My chief complaint had to do with me having trouble visually tracking content on the screen when (to my eyes) one page seemed to blur into another in the case where the last page you viewed is short and doesn't take up the whole screen. For me it was hard to figure out where to start reading even though the client already had more than one visual cue for that, they didn't seem towork for me. (I'm special like that.) Previously, you could tell the difference between page content and the prompt by the prompt line starting with %%%, and innovation (as far as I know unique to this program) made to catch your eye. The other clue was that the URI part of the prompt is displayed in bright purple, a color unique to those lines.
What I suggested was that the document request line be "highlighted" or in otherword inverted so the text would be black on a solid color background. What I wanted was a visual marker that was impossibble for me not to see. In response, Martin made the initial %%% mark in the prompt lines inverted. Having used it now for several days, I'm pleased to say that it does the trick. For me it provides a solid block that my eyes can jump to when scanning the terminal output. It makes me feel that one page is clearly separate from another, so for it has increased the usability of the client by a large degree.
The other thing I complained about was the visual alignment of links when presented in a row. (A typical index page will have this, or any page featuring a list of links.) diohsc has a rule where every link must have its URI displayed, and what I had wanted was to read links by their description. (Many clients, especially graphical clients, hide the URI in links and just display their description if one is present.) The other tricky bit was how you get links to align when they are being numbered. (Text mode clients will usually number the links for easy selection.)
Until recently, what diohsc was doing was displaying links close to how they are in the document source, which is to say that you see the URI first and the description after if there is one. What has been done now is that a setting called "link_desc_first" has been added to diosc, where you can use the "set" command to make it True, and that causes links to be shown with their description first and the URI after. The other change (to help with alignment) was a hack I noticed while studying the output of amfora, where single-digit link numbers are followed by two spaces instead of one, giving you something like this:
[8] Link 8 [9] Link 9 [10] Link 10 [11] Link 11
This is surprisingly useful because so many pages contain lists of links longer than nine items, and programmatically it's trivial to implement. The alignment doesn't get messed up until you get to link 100, which by then you probably don't care, and most pages never make it that far. The combination of this change plus putting the link description first has made diohsc's page output 110% more beautiful.
I think this has been a great step forward to an otherwise excellent client, which has been mature and fully developed for some time. It's just another reason why I use diohsc as my main Gemini client, on top of its amazing (and underappreciated) functionality. It's also very stable and committed to adhering to standards and specifications, and I have heard from Martin that he reports bugs to server developers whenever he comes across them, so whether you've used diohsc before or not it has probably played some part in improving the quality of the software ecosystem on Gemini for you.

→ **SOURCE MATERIAL**:
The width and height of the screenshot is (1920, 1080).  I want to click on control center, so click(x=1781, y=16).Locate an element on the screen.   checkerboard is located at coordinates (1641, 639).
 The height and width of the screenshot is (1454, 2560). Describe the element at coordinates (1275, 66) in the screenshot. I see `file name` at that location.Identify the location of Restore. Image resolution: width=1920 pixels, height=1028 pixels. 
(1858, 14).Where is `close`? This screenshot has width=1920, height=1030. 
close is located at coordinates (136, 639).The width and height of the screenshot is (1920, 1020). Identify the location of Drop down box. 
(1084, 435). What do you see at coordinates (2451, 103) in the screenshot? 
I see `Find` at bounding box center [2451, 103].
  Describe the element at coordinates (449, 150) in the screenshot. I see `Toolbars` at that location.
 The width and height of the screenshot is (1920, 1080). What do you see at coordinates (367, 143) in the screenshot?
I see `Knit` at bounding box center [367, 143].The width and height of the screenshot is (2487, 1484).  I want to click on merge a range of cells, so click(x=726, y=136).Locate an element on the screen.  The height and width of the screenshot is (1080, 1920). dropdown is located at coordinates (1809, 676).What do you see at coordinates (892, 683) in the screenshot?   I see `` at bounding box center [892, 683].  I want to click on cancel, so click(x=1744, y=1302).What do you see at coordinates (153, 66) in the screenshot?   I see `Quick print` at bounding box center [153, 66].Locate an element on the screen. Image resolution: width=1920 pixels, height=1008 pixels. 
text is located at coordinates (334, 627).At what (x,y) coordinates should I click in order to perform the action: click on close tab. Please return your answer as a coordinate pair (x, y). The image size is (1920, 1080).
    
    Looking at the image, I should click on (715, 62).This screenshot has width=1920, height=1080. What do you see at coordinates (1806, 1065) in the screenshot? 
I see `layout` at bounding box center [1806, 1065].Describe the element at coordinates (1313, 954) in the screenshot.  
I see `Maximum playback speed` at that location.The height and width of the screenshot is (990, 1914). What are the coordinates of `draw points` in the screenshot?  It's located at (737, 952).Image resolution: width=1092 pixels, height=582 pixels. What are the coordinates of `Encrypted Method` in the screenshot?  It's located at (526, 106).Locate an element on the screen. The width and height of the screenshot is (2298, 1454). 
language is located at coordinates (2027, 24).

→ **PARTS OF THE EXERCISE**:
**A.** In the passage about the diohsc client, quote the section that begins with the words containing "I think this" and ends with "Gemini for you.".
**B.** Translate this sentence from the passage about the diohsc client into Spanish: "Having used it now for several days, I'm pleased to say that it does the trick."
Rely only on the passage about the diohsc client, not on the entries.

→ **RESPONSES**:
**A.**
I think this has been a great step forward to an otherwise excellent client, which has been mature and fully developed for some time. It's just another reason why I use diohsc as my main Gemini client, on top of its amazing (and underappreciated) functionality. It's also very stable and committed to adhering to standards and specifications, and I have heard from Martin that he reports bugs to server developers whenever he comes across them, so whether you've used diohsc before or not it has probably played some part in improving the quality of the software ecosystem on Gemini for you.

**B.** Tras haberlo usado ya durante varios días, me complace decir que cumple su función.